Alien Armyworm Invading Africa May Reach Asia, Mediterranean

  • Pest that threatens corn fields already in Ghana, South Africa
  • Invasion imperils southern Africa’s recovery from drought

A fall armyworm, right.

Photographer: Taonga Clifford Mitimingi/Bloomberg

The fall armyworms that have ravaged corn fields from Ghana to South Africa since arriving on the continent last year could spread to Asia and the Mediterranean, a research body said.

Infestations of the pest that arrived from the Americas last year have been confirmed in Ghana, the Oxfordshire, U.K.-based Centre for Agriculture and Biosciences International said. South Africa also verified Feb. 3 that the caterpillars have arrived in the continent’s biggest producer of corn, a staple, after they traveled from Zambia through Zimbabwe. There are reports that they’ve also reach Malawi, Mozambique and Namibia, according to the Food and Agriculture Organization of the United Nations.

“It can be expected to spread to the limits of suitable African habitat within a few years,” the organization said in an e-mailed statement Monday. The fall armyworm “could spread to tropical Asia and the Mediterranean in the next few years, becoming a major threat to agricultural trade worldwide.”

The caterpillars that get their name from the large numbers that invade fields and eat the leaves and stems are probably more dangerous than the native African armyworm, and their introduction will pose a lasting threat to crops on the continent, according to a paper published in October by scientists including Georg Goergen. The pest can devastate corn fields, risking production of the staple food in a region that’s emerging from its worst drought in more than 35 years.

Control Difficult

“If the pest damage aggravates, it could dampen prospects for good crop harvests that are anticipated in the current farming season,” the FAO said Feb. 3 in an e-mailed statement. “The pest is known to cause extensive crop losses of up to 73 percent depending on existing conditions and is difficult to control with a single type of pesticide.”
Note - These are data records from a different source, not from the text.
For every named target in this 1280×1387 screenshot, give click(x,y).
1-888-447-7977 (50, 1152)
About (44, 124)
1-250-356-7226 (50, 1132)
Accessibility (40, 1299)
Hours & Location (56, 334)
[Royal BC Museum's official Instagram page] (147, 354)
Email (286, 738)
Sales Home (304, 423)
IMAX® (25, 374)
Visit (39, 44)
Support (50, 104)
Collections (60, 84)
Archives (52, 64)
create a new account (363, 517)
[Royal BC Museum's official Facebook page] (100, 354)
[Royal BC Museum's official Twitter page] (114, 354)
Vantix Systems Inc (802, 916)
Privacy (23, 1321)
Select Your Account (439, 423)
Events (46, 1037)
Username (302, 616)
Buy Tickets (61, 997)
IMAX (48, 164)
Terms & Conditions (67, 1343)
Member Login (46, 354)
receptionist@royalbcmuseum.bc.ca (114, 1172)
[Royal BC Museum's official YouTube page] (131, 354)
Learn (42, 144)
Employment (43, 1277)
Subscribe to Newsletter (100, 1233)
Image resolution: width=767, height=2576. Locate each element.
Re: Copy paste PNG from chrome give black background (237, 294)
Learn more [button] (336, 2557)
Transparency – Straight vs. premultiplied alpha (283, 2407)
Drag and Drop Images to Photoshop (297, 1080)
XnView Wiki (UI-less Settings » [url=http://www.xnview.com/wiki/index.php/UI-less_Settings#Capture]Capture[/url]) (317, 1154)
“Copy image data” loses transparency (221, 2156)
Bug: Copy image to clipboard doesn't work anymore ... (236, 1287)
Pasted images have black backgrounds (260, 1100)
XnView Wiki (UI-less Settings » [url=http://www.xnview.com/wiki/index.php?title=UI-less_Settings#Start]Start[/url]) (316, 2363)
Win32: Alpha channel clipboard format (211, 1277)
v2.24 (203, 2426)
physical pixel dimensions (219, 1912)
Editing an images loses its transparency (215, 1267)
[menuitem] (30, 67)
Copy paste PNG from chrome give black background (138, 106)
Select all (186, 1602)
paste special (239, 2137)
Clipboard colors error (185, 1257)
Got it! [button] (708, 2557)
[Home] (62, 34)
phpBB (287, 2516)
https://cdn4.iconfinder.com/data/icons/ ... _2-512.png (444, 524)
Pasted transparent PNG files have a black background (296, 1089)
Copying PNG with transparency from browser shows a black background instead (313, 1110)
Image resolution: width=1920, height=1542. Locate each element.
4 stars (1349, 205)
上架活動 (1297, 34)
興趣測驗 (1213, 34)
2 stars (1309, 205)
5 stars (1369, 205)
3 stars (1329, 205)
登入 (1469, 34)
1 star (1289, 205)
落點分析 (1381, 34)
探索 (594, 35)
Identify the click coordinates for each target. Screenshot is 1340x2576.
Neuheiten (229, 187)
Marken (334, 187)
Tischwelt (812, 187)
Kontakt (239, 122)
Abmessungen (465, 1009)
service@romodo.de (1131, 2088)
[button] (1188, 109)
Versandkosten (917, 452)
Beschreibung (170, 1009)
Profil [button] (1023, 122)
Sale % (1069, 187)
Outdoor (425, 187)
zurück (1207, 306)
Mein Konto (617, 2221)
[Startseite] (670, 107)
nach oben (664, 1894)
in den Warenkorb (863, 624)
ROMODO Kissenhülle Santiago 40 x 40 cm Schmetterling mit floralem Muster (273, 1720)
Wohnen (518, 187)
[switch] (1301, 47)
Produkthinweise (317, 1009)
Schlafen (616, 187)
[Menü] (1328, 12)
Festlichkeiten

South Africa is yet to determine the extent of crop damage, Senzeni Zokwana, the minister for agriculture, forestry and fisheries, told reporters Monday in the capital, Pretoria. The Agricultural Business Chamber said last month that the country could increase its corn crop to at least 11.9 million metric tons this year from 7.5 million tons in 2016.

In Zambia, the caterpillars affected more than 10 percent of the planted area, according to the government.